=== Supplied data ===

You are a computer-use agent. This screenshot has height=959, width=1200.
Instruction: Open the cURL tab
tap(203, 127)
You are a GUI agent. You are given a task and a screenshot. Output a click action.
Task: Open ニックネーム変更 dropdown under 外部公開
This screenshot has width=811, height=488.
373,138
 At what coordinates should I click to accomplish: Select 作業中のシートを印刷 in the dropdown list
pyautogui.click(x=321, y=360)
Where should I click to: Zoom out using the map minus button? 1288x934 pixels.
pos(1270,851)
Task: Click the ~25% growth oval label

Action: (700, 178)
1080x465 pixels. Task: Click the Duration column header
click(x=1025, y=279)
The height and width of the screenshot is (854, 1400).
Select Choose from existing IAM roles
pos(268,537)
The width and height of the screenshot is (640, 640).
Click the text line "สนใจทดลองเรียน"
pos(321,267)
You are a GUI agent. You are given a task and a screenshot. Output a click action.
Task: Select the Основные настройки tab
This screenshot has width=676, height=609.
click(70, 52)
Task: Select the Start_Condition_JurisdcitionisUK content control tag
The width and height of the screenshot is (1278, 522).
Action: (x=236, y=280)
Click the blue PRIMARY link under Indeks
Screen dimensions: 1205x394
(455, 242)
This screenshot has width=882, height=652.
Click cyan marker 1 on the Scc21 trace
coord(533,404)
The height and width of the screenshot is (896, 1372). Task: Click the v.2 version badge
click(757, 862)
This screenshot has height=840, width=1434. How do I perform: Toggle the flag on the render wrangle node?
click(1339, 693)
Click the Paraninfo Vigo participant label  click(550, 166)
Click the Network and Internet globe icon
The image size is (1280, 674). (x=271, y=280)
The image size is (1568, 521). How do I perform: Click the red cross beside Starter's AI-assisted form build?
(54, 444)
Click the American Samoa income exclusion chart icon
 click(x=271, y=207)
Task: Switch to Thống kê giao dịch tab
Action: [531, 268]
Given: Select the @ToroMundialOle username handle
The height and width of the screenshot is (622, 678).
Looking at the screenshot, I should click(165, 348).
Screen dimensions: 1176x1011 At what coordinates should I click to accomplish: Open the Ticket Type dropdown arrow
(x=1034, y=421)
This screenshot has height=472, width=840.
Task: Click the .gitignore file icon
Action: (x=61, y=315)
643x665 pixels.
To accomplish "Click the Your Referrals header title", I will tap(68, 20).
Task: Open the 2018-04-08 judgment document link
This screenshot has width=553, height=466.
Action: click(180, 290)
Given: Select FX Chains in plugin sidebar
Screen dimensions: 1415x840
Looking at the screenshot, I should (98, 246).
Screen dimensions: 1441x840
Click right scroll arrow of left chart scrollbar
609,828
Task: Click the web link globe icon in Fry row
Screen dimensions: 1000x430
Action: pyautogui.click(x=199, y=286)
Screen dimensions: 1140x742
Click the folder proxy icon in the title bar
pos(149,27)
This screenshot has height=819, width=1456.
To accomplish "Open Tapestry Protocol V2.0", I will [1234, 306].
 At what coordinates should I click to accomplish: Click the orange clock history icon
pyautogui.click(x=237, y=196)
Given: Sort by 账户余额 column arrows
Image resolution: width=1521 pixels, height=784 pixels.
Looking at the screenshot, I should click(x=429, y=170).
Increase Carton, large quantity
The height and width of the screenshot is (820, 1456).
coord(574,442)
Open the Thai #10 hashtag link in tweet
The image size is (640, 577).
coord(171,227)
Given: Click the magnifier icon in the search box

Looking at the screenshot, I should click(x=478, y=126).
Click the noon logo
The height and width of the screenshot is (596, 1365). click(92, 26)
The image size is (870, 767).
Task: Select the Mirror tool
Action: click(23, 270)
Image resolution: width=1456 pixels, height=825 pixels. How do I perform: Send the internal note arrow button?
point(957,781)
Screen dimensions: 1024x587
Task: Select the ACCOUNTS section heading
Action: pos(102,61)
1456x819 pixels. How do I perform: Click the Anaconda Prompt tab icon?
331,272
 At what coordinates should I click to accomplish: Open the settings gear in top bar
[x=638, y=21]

===

| Direction |
Locate each line in the items above that contains the string "chart", treating uppercase and lowercase as distinct, and copy every such line in full.

| Task result |
Click the American Samoa income exclusion chart icon
Click right scroll arrow of left chart scrollbar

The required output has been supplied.